With some cleverness we can calculate the sum inside this exact region.

First we get the value at point D, which gives us the sum of this rectangle:

Next, we subtract the value at point B, which gives us the sum of this rectangle:

The next step is to subtract the value at point C. The red area is a problem though as it has been subtracted out twice.

This is a problem that’s easily solved by adding the value at point A in, to give us our final result:

So, to summarize, using a summed area table to get the sum of all values in the rectangle defined by the points A,B,C,D is done by reading the values at points A,B,C,D and calculating: A+D-B-C

## Storage Costs

When you want to store numbers added together, you are going to need storage larger than what you are storing the numbers in.

For instance, if you have the table below using 3 bits per value:
$I = \begin{array}{|c|c|} \hline 7 & 7 \\ \hline 7 & 7 \\ \hline \end{array}$

Turning that into a summed area table, you are going to hit overflow problems:
$I = \begin{array}{|c|c|} \hline 7 & 6 \\ \hline 6 & 4 \\ \hline \end{array}$

For summing up N items, you need $log_2{(N)}$ more bits of storage which means we would need 2 more bits of storage in this case for the 2×2 grid (4 samples), making it be 5 bits total per value (3 bits of storage + 2 extra bits to hold the sum of 4 values). That would let us store the proper table:

$I = \begin{array}{|c|c|} \hline 7 & 14 \\ \hline 14 & 28 \\ \hline \end{array}$

Using the previously shown 2×2 table of 3bit 7’s as an example, what this means is that if you are only ever going to want to ask about 1×1 ranges (which is pointless to use summed area tables for, but makes a nice simple example), you don’t need 2 extra bits, and in fact don’t need any extra bits in this case since a 1×1 range is just 1 sample, and $log_2{(1)}$ is 0.

Looking back at the summed area table that had roll over problems:
$I = \begin{array}{|c|c|} \hline 7 & 6 \\ \hline 6 & 4 \\ \hline \end{array}$

Let’s ask about the range (1,1) to (1,1). So we start with the value at index (1,1) which is 4. Next we add in the value at index (0,0) which is 7 and get 11. Keeping that in 3 bits (eg mod 8), that gives us a value of 3. Next we subtract the value at index (0,1) aka 6, which keeping it in 3 bits gives us 5. Subtracting index (1,0) from that (6 again) and keeping it in 3 bits gives us 7.

So, the sum of the numbers from (1,1) to (1,1) – aka the VALUE in the original table at (1,1) – is 7. Since we made the table, we know this is correct.

It works interestingly!

If we did a 2×2 lookup instead, it would fall apart. we’d need those 2 extra bits since we’d be summing 4 samples, and $log_2{(4)}$ is 2.

So, just to re-iterate… summed area tables do need increased storage per data item to store the sums.
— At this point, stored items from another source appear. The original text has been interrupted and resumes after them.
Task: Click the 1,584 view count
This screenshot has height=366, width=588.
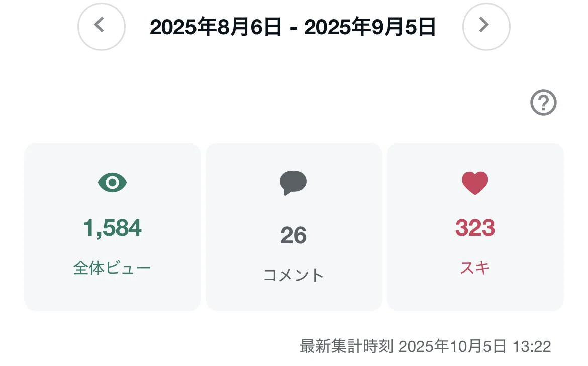Action: click(112, 228)
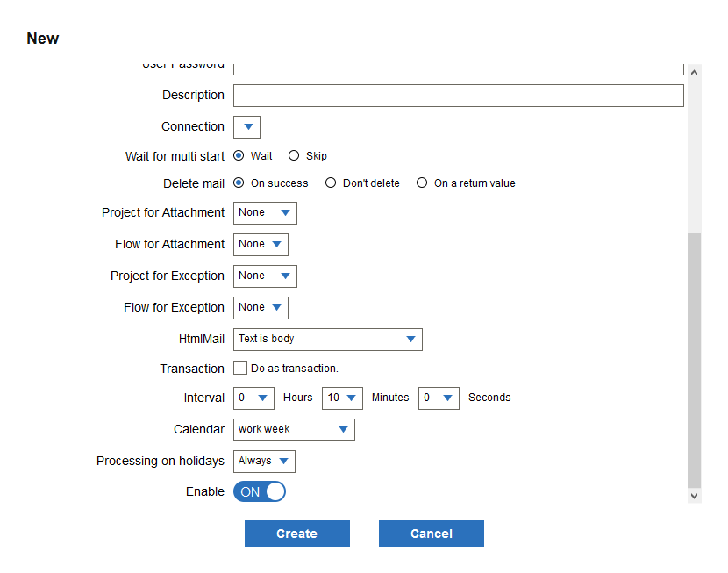The height and width of the screenshot is (573, 728).
Task: Click the Cancel button
Action: click(431, 533)
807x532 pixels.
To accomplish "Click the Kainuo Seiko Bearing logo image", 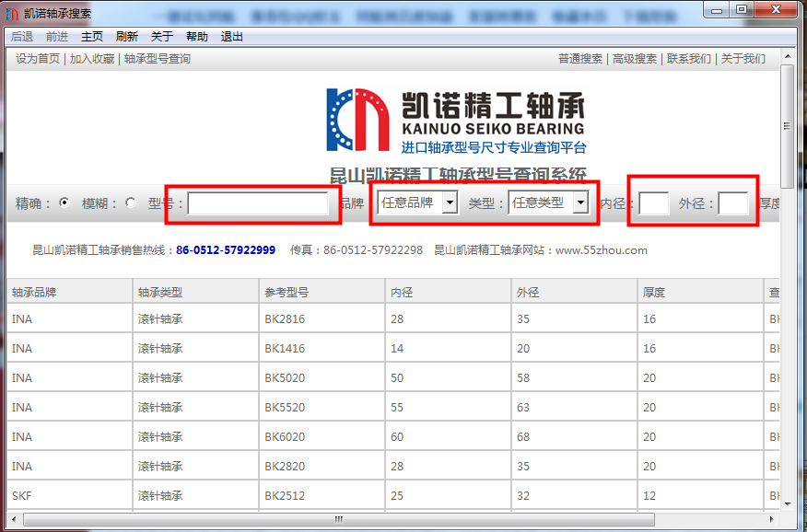I will click(x=456, y=120).
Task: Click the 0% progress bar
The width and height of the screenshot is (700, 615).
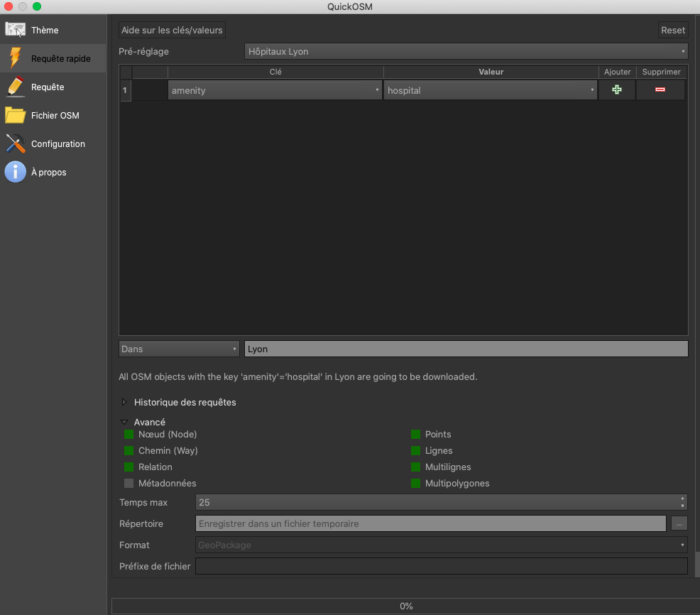Action: coord(405,606)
However, while most descriptions base that increased storage on the size of the image being made into a summed area table, it is actually based on the largest range you want to sum from that table, which may be smaller than the total size.

I have an idea I’d like to try (next blog post?) where instead of storing the sum of the rectangle at each position, you store the sum divided by the area. In other words, you store the average value for the rectangle.

Calculating the sum for a specific rectangle then becomes getting the 4 values, multiplying by their area, and then doing the usual math.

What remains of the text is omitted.